**DIRECTIONS FOR THIS TASK**
A verbatim reproduction of the lines below, from the line containing "has width=2299, height=1596." through the line containing "This screenshot has height=1372, width=1920.", both ends included, is the whole required output.

**SOURCE DATA**
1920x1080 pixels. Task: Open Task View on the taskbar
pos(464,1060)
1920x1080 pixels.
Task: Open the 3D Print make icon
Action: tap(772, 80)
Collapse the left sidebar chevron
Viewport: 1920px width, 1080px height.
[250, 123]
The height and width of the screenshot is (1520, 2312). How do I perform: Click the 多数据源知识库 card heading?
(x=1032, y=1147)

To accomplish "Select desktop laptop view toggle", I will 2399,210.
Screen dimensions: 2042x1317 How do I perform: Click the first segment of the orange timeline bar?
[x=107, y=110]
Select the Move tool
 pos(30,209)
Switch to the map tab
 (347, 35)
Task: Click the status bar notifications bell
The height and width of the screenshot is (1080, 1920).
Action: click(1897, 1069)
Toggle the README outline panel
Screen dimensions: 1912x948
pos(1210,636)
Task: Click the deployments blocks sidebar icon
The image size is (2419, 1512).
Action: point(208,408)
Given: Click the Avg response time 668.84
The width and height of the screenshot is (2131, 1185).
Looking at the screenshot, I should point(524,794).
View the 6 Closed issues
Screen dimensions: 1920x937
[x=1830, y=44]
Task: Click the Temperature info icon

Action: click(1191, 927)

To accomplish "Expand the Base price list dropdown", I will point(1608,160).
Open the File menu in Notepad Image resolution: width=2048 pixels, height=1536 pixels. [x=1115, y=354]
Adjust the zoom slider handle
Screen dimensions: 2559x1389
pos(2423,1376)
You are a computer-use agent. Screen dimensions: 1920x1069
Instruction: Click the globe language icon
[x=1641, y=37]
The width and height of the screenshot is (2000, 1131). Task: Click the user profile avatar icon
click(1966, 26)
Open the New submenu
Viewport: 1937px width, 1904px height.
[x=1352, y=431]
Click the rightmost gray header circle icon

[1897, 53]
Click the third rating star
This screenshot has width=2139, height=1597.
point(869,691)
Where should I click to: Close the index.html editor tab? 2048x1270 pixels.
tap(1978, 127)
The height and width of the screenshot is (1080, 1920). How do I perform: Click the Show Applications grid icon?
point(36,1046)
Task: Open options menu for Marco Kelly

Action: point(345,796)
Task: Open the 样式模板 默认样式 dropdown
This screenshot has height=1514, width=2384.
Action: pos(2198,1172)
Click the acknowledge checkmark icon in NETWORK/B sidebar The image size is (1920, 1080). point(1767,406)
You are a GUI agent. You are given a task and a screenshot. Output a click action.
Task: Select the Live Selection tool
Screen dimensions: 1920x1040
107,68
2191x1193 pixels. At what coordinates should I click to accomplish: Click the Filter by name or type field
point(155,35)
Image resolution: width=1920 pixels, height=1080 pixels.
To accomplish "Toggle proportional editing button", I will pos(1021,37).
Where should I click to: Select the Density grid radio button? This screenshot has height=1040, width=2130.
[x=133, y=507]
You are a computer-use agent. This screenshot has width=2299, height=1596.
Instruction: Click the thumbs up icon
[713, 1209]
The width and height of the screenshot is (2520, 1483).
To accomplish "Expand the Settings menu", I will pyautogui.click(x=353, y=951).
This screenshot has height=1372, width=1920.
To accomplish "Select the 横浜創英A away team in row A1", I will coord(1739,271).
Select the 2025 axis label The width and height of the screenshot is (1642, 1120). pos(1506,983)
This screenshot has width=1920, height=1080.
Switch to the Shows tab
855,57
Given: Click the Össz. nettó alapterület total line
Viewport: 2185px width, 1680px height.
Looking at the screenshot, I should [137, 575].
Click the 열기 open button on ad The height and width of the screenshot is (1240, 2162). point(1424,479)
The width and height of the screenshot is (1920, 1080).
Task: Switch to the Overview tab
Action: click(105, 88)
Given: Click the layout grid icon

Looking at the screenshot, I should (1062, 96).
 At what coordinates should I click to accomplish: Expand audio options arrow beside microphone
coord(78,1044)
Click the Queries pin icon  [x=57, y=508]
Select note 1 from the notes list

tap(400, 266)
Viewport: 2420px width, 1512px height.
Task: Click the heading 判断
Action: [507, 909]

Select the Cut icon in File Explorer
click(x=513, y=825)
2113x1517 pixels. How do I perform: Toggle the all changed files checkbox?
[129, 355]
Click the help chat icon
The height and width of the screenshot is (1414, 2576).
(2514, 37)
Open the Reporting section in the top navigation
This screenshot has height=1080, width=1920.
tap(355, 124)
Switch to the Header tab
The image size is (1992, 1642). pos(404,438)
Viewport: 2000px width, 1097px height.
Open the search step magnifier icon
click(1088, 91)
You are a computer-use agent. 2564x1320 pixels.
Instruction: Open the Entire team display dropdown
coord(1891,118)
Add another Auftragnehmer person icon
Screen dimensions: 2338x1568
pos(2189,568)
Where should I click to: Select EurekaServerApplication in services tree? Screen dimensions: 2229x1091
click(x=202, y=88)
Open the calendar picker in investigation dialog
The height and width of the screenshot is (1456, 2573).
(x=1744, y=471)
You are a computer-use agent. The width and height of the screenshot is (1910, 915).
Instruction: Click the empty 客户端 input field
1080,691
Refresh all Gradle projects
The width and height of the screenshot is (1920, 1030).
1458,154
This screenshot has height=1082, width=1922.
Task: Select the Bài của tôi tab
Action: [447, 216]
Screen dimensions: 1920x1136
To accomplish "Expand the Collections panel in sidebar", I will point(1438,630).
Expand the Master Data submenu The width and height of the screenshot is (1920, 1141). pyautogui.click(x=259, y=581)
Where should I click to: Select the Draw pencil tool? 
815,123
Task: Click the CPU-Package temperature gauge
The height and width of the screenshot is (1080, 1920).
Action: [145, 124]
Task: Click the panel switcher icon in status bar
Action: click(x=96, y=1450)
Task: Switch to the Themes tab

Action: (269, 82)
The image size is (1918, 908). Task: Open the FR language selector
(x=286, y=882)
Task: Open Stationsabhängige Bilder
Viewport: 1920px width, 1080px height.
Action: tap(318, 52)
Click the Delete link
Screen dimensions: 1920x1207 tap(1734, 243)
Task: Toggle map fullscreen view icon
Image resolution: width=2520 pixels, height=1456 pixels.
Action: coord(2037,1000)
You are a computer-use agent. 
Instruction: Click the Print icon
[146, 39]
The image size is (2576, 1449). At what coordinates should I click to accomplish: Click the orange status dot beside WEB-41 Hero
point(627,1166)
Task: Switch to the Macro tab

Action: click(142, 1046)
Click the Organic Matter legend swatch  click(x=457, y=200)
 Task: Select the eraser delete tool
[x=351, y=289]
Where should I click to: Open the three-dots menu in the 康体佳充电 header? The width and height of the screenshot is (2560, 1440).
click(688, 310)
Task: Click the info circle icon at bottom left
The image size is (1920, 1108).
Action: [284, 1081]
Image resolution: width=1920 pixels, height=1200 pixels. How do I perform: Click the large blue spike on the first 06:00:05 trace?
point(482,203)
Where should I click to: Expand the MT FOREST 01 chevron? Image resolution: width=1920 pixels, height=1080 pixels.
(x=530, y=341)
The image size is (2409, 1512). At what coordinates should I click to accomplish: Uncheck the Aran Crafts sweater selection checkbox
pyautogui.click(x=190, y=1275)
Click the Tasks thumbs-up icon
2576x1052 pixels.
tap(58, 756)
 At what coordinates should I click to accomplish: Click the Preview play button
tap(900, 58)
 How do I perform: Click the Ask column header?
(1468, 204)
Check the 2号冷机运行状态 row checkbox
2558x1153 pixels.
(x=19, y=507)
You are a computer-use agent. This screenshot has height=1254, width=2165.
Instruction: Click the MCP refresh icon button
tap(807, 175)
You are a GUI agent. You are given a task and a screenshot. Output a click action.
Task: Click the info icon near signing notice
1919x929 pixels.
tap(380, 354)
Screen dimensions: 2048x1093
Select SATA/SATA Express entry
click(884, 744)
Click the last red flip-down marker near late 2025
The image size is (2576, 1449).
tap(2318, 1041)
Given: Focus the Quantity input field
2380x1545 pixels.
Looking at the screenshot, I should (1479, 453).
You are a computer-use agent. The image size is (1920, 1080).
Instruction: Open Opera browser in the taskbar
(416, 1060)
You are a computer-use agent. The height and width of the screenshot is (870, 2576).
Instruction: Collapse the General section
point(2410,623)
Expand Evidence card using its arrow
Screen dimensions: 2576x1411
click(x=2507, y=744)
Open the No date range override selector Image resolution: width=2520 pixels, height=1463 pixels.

**ANSWER FOR THE TASK**
You are a computer-use agent. This screenshot has width=2299, height=1596.
Instruction: Click the thumbs up icon
[713, 1209]
The width and height of the screenshot is (2520, 1483).
To accomplish "Expand the Settings menu", I will pyautogui.click(x=353, y=951).
This screenshot has height=1372, width=1920.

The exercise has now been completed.